In terms of implementing the actual continue 'label
, cost is effectively none: MIR already uses goto 'label
for control flow IIRC. (For printing; in memory it's a control flow graph.)
Making the continue 'label
operation unsafe
is "enough" to make it not unsound to include. But what more can we do? e.g. Cranelift's EBB model is fully correct for their SSA values.
(All code here should be treated as in an implicit unsafe
context.)
Using a label from a function that does not define it is insant UB, as it trashes the stack by jumping the call stack without actually modifying the stack:
fn outer_ub() {
let l = make_label();
continue *l;
}
fn main() {
let l = &'label;
ub(l);
'label: { }
return l;
}
fn inner_ub(l: Label) {
continue *l;
}
The UB in outer_ub
can be categorically prevented just by making the type of l
&Label
and tying it to a function-local lifetime. The UB in inner_ub
is not possible to be prevented with just current Rust's checks, and would require some extra magic to prevent label references from being passed to other functions.

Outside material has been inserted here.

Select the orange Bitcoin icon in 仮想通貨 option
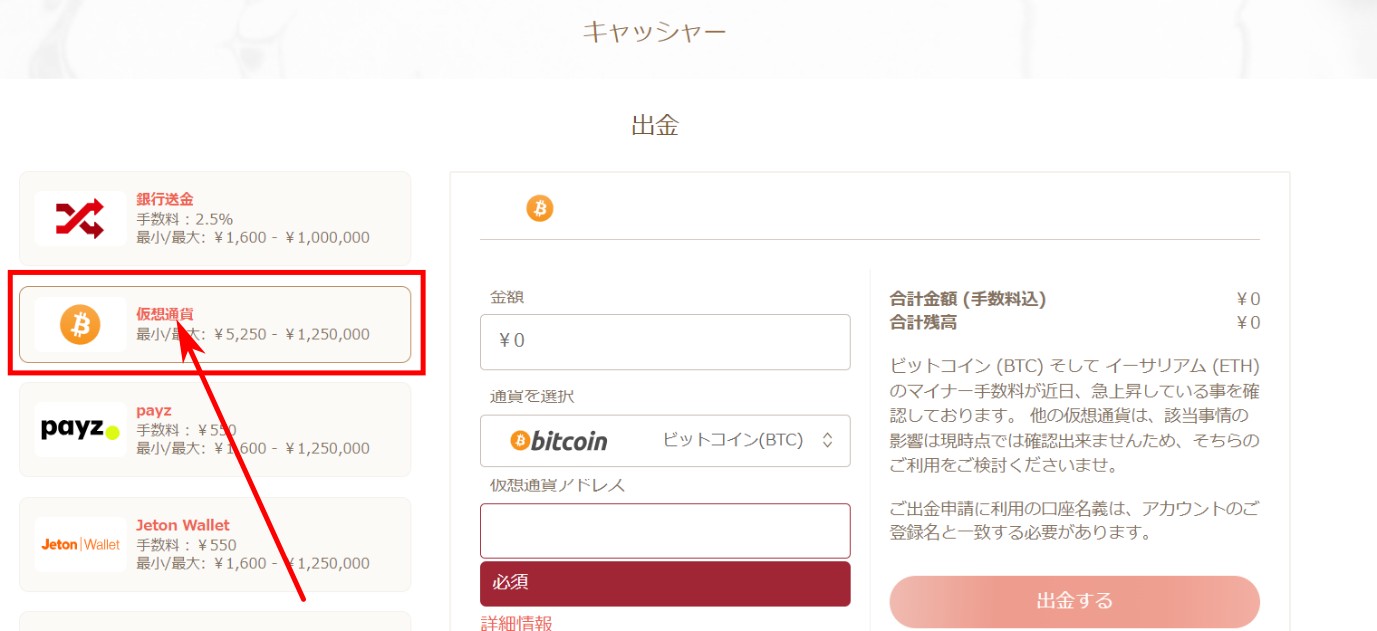 pos(80,325)
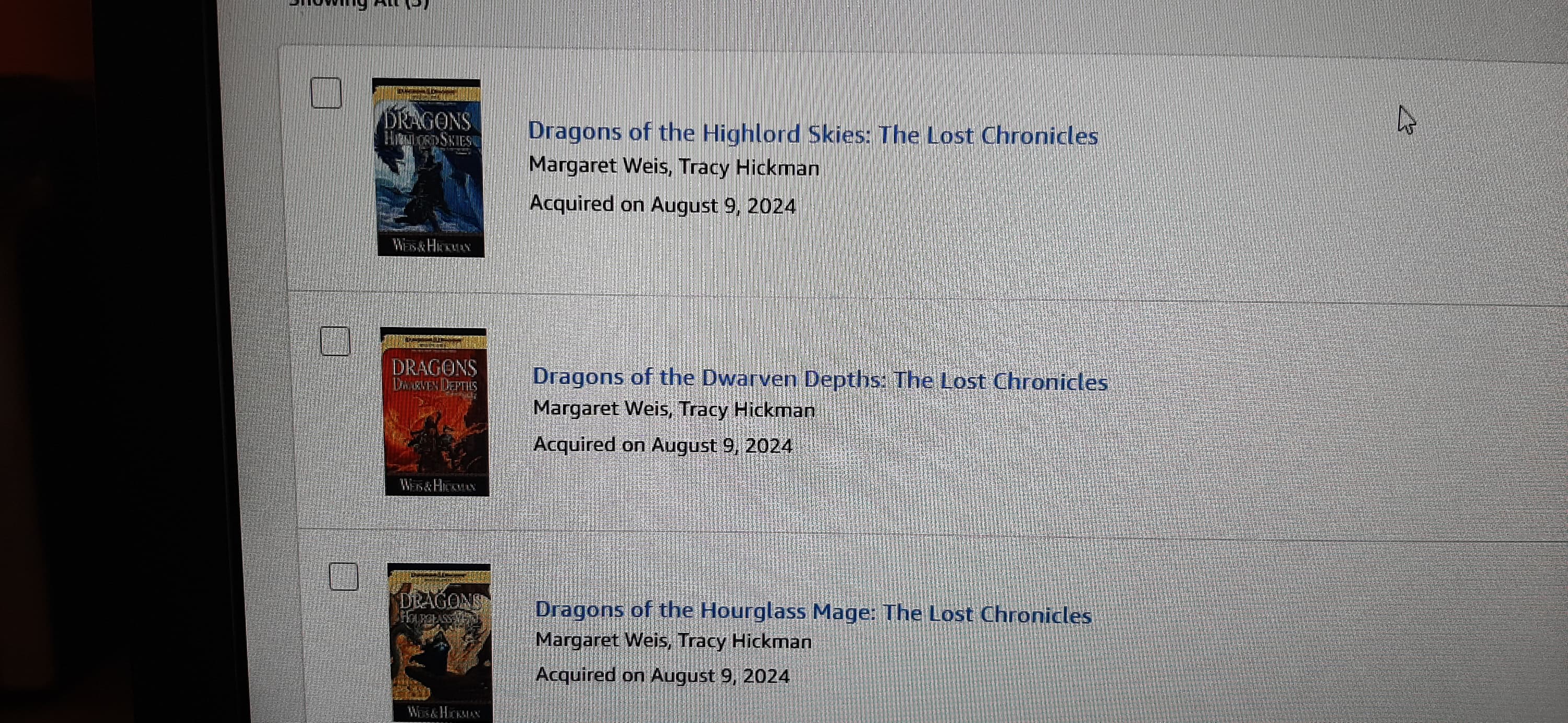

If we have that extra magic, then it wouldn't make sense to apply a lifetime to label references as that same magic can prevent it escaping with better error messages.
Perhaps just making the type unnameable would be enough, so long as it can't be captured into an existential.
Jumping to a label that uses a place that is not yet initialized is UB.
continue 'label;
let o = 5;
'label: { dbg!(&o); }
In a best case scenario, this accesses an uninitialized place and that's it. In a worst case scenario, this jumps over the stack pointer offset for the o
place on the stack and gets the stack pointer out of sync.
This could be prevented by disallowing taking a reference to a label that has declarations between the point of reference and the label, but doing so is overly restrictive from the actual requirement of not having any declarations (or even temporaries, potentially?) between the labelled continue
and the label it ends up jumping to.
It is UB to jump out of a scope with stack slots unless we teach the compiler to (run drop glue and) do stack deallocation before the labelled continue
(which is fully possible, and moves it away from "just" a computed goto
, but is worth mentioning here).
{
let v = vec![0, 1, 2, 3];
continue 'label;
}
'label { }
If we don't fix the stack to deallocate the v
place, then it desyncs the stack.
TL;DR: I think that the complexities of when a labelled continue would be valid means that basically none other than what is equivalent to a match
is actually sound, and we should just encourage that pattern instead and potentially make it easier (and make sure it optimizes well)
let j = compute_which_branch();
match j {
Jump::One => { .. }
Jump::Two => { .. }
Jump::Three => { .. }
Jump::Four => { .. }
Jump::Five => { .. }
}
If that match
can be implemented as a jump table rather than a series of jump-if-equal, it should be possible for the compiler to emit it, and probably should be possible for the developer to hint one way or another.